Sometimes some columns carry a list as value. Sometimes a nested dictionary. And sometimes we want to automatically expand and flatten those lists and dictionaries into a larger dataframe.

You can use pandas.DataFrame.explode(pandas.DataFrame) on lists. This will transform the list into rows. And you can use pandas.json_normalize(pandas.DataFrame) which will transform nested dictionaries into columns. You will need to drop the column that carried the nested dictionary and merge with the flattened dataframe.

Now you only need to scan if the value of a column is either a list or a dict and apply the corresponding method to unpack the values. The following code example shows how you can automatically detect a collection type and unnest / unpack these columns.

def unpack_collection_types(df: pd.DataFrame):
  """Explodes all lists and flattens all nested dicts of a df."""

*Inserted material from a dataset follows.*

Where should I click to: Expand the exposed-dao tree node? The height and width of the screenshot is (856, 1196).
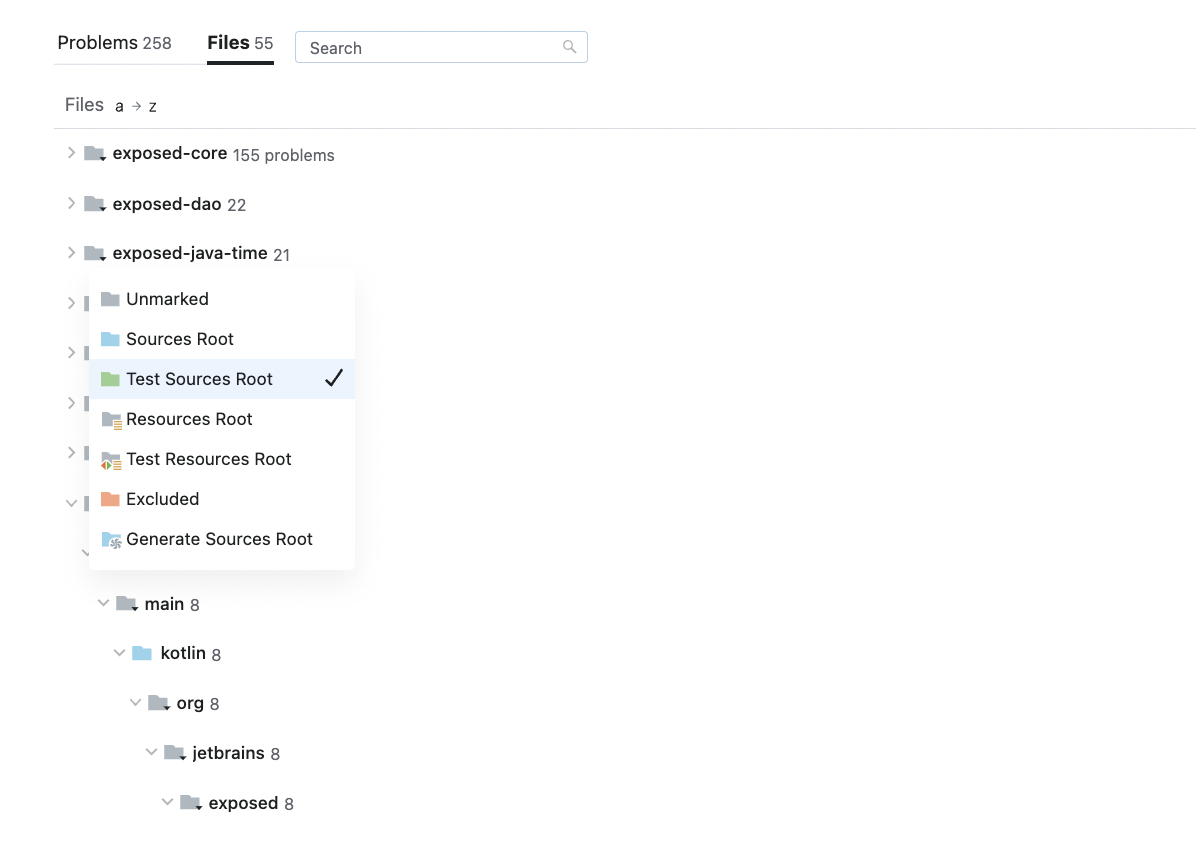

  for col, data in df.iloc[0].items():

      if isinstance(data, list):
          df = df.explode(col, ignore_index=True)
          return unpack_collection_types(df)

      if isinstance(data, dict):
          df_flat = pd.json_normalize(df[col])
          df = df.drop(columns=[col])
          df_combined = pd.merge(
            df, df_flat, left_index=True, right_index=True, suffixes=('', f'({col})'))
          return unpack_collection_types(df_combined)

  return df